The Diagnostic and Statistical Manual of Mental Disorders -  DSM-5 (The resource psychologist, psychiatrist, and other mental health therapist use to diagnose mental health conditions) describes several relationship difficulties, including:  Relational Distress with a Spouse or Intimate Partner, Parent-Child Relational Problems, Sibling Relational Problems; and also describes maladaptive relationships resulting in abuse and neglect of children and adults.  Furthermore, the DSM-5 describes various Personality Disorders such as Borderline Personality Disorder, Narcissistic Personality Disorder, and Avoidant or Dependent Personality Disorder; all of which encompass interpersonal relationship difficulties as one of their main components.
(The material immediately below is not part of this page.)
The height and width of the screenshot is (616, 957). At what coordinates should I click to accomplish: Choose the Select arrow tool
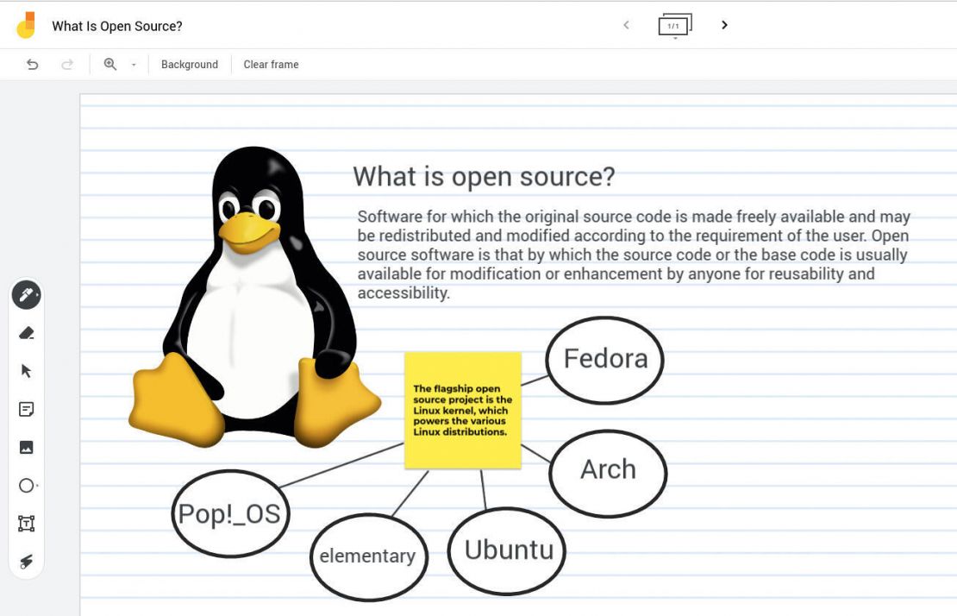[x=27, y=371]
The DSM-5 describes Relational Distress with a Spouse or Intimate Partner  when:  the major focus of clinical attention is to address the quality of intimate relationships or when the quality of that relationship is affecting the course, prognosis, or treatment of a mental or other medical disorder.  Typically this relationship distress is associated with impaired functioning in behavior, cognition and/or affective (emotional) domains.

The DSM-5 describes Spouse or Partner Psychological Abuse as nonaccidental verbal or symbolic acts by one's partner that results in significant harm to the other partner.  The DSM-5 further describes Spouse or Partner Psychological Abuse as acts of berating or humiliating the victim, interrogating the victim, restricting the victim’s ability to come and go freely, obstructing the victim’s access to assistance, threatening the victim with physical harm or sexual assault, harming or threatening to harm the victim, unwarranted restriction of the victim’s access to or use of economic resources, isolating the victim from family, friends, or social support, stalking the victim, and/or trying to make the victim think that he or she is crazy.

Psychotherapy for relationship issues focuses on identifying maladaptive and destructive behaviors and cognitions; then works to eliminate or change those actions and thoughts.  Families, couples, and individuals are first challenged to identify what factors about the relationship are causing distress, then are guided to identify how these factors (behaviors and interpretations of these behaviors) affect each member of the relationship (psychologically), and then are asked to change these target behaviors and cognitions.  Several key ingredients in Relationship Counseling are honesty (both with one’s self and others), learning to compromise, learning how your behavior affects others, learning how other’s behavior affects you, trust, integrity, respect,  learning how to replace maladaptive cognitions and behaviors with healthy thoughts and actions, problems solving skills, and learning effective communication skills.